## BEGIN THE DATA

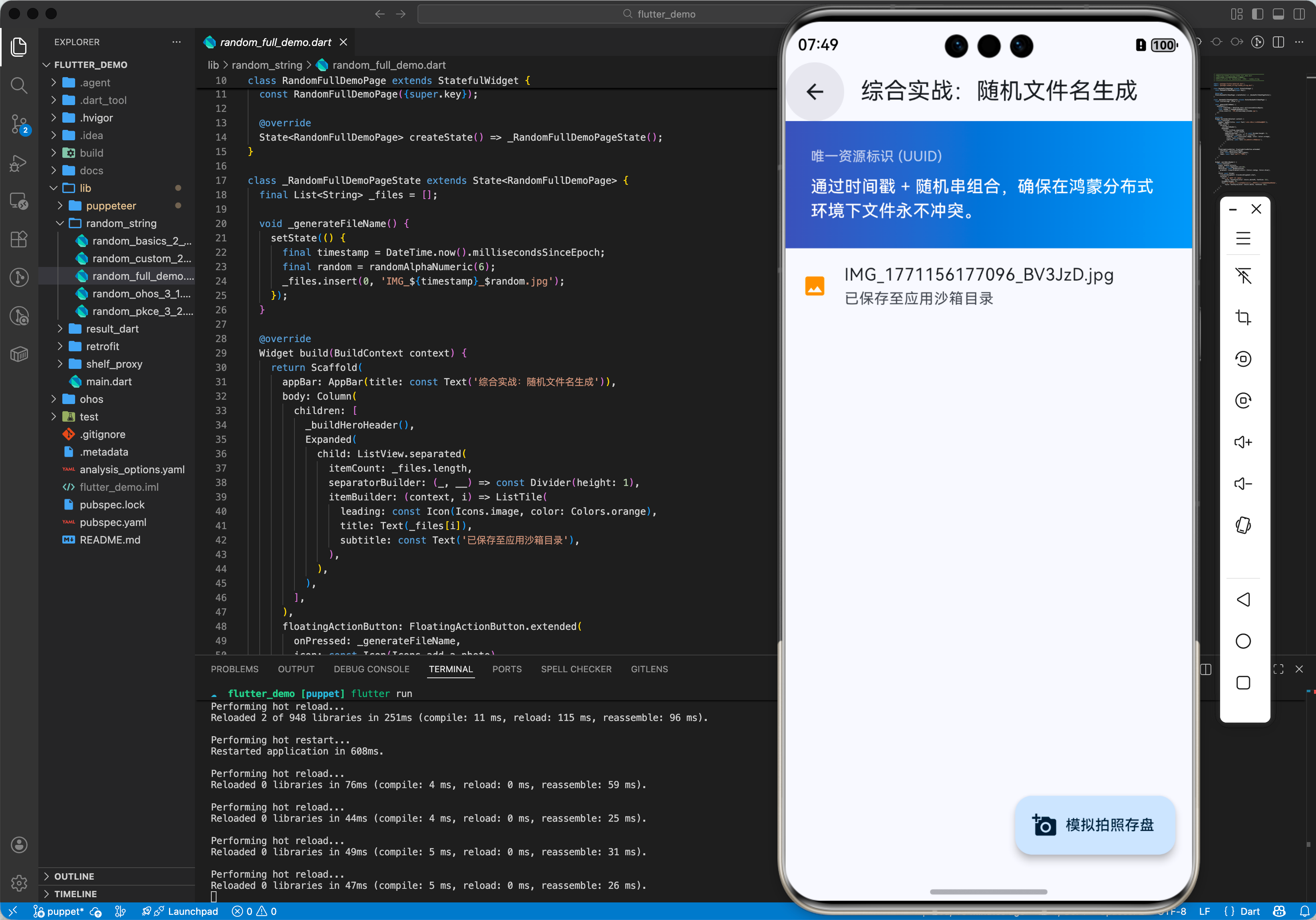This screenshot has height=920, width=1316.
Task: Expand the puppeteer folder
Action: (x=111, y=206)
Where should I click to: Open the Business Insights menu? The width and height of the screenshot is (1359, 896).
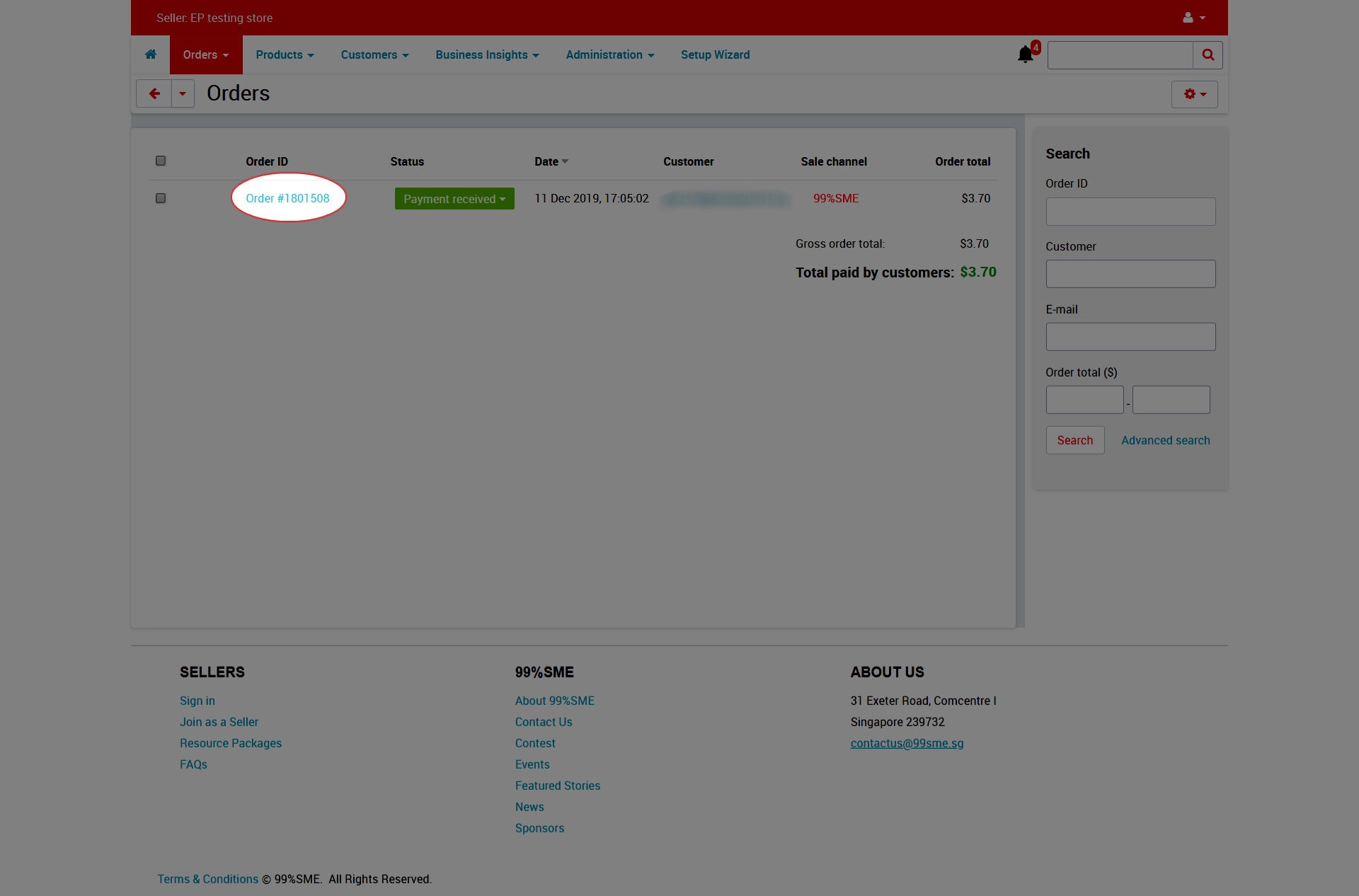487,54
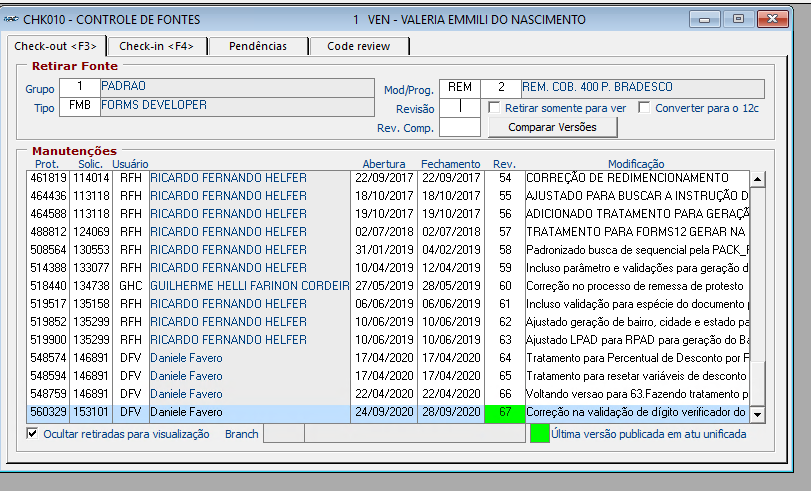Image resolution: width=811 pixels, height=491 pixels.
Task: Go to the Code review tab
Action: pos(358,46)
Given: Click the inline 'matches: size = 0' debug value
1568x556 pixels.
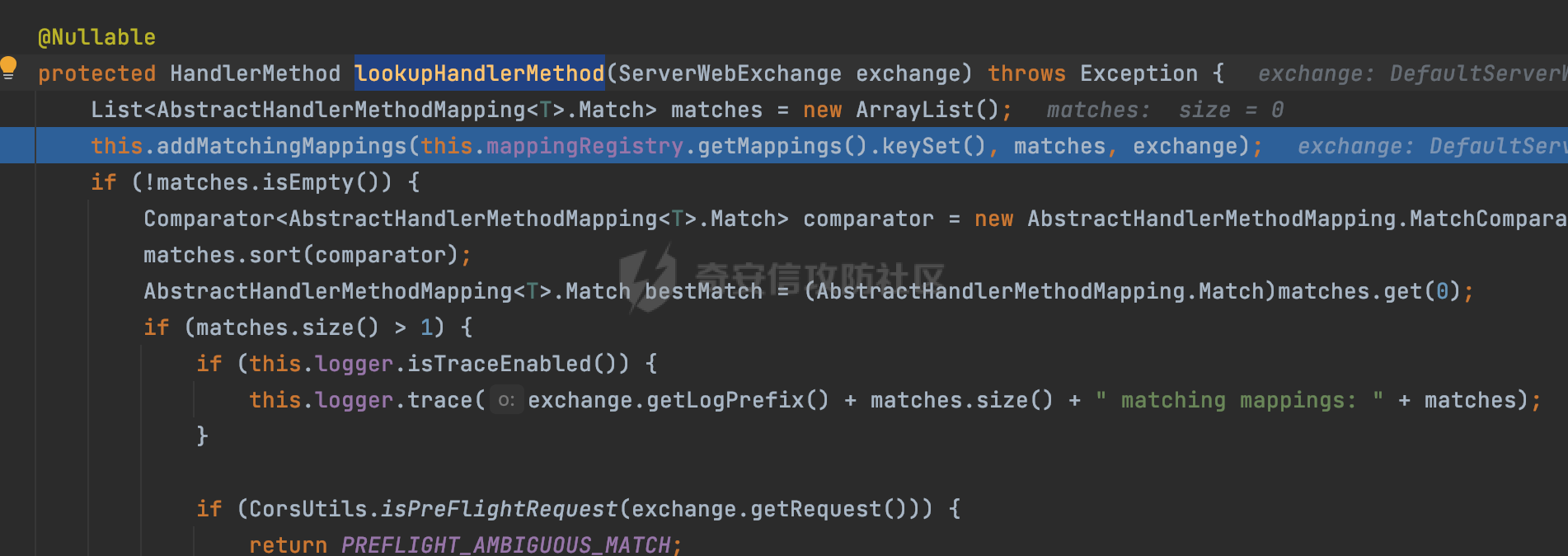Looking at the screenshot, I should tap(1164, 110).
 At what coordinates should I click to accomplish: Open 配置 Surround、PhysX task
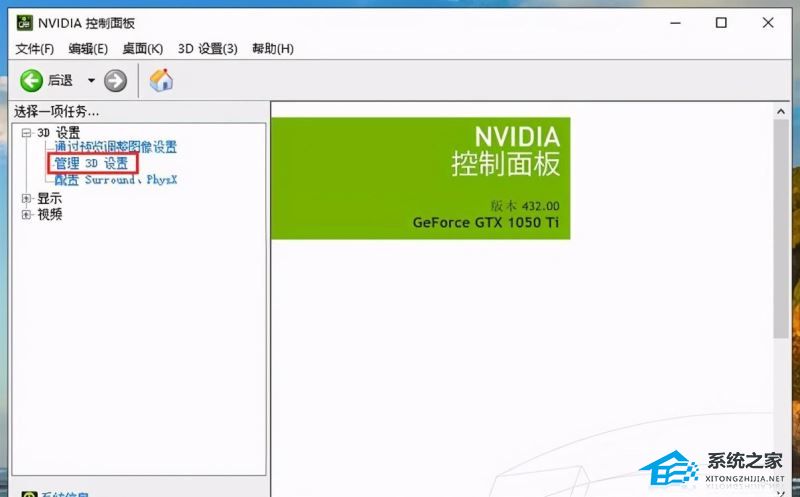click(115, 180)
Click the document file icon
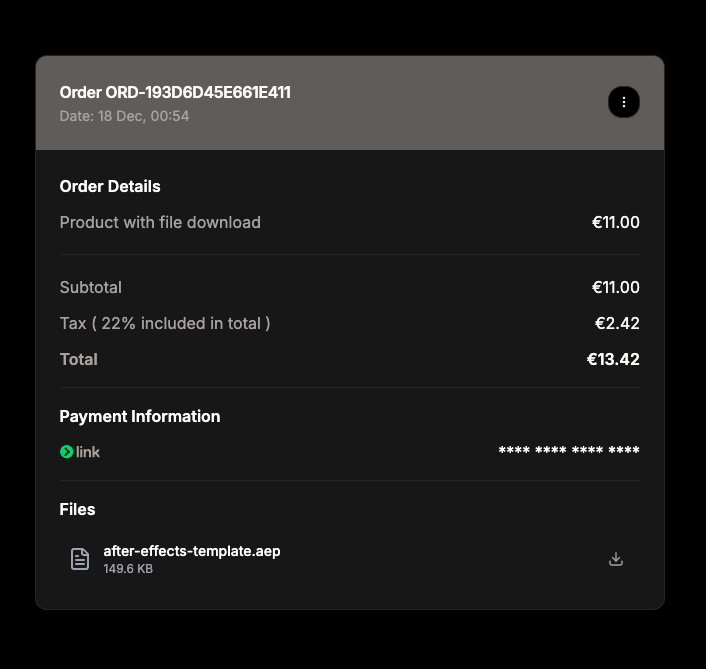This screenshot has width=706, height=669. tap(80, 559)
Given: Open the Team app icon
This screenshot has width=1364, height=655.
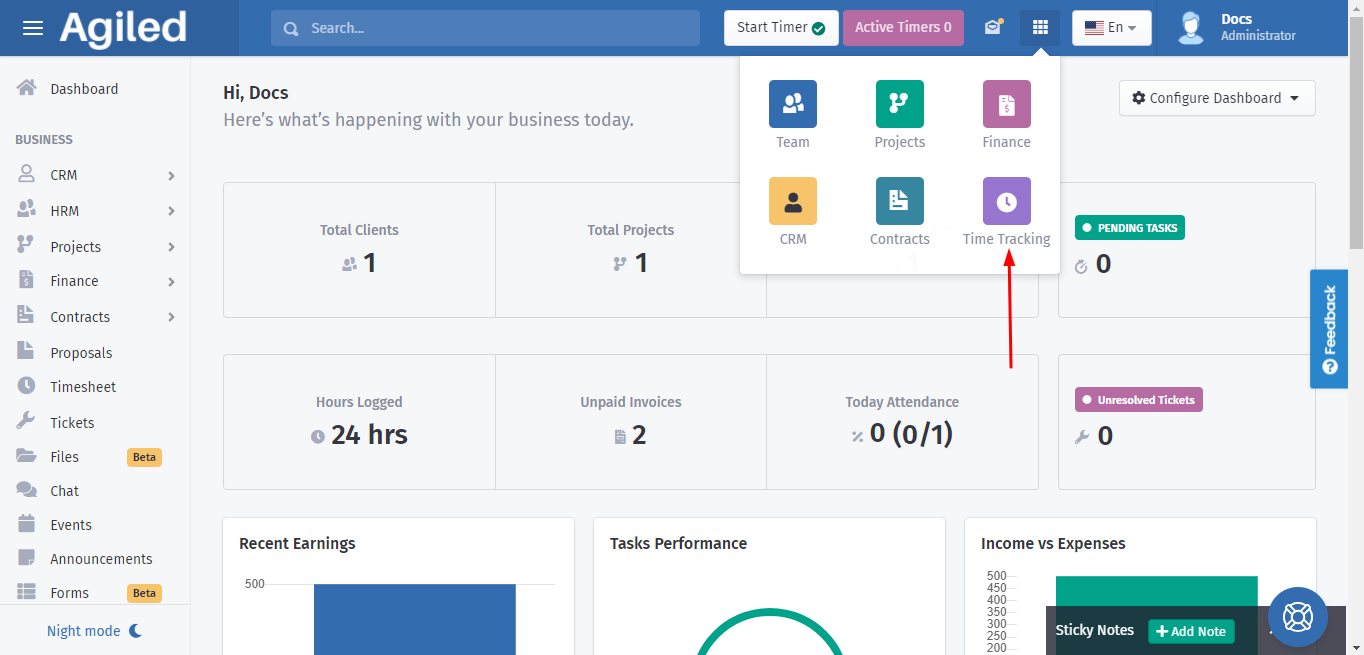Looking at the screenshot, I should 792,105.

## END THE DATA

◆ **INSTRUCTIONS TO FOLLOW**
Copy out all the rows above, substituting "symbol" for every "icon" and changing nothing else. Omit the pictures.

◆ **TASK RESPONSE**
This screenshot has height=920, width=1316.
Task: Expand the puppeteer folder
Action: (x=111, y=206)
Where should I click to: Open the Business Insights menu? The width and height of the screenshot is (1359, 896).
487,54
Image resolution: width=811 pixels, height=491 pixels.
Task: Go to the Code review tab
Action: pos(358,46)
Given: Click the inline 'matches: size = 0' debug value
1568x556 pixels.
Looking at the screenshot, I should tap(1164, 110).
 At what coordinates should I click to accomplish: Open 配置 Surround、PhysX task
click(115, 180)
Click the document file symbol
This screenshot has width=706, height=669. tap(80, 559)
Given: Open the Team app symbol
This screenshot has width=1364, height=655.
Looking at the screenshot, I should 792,105.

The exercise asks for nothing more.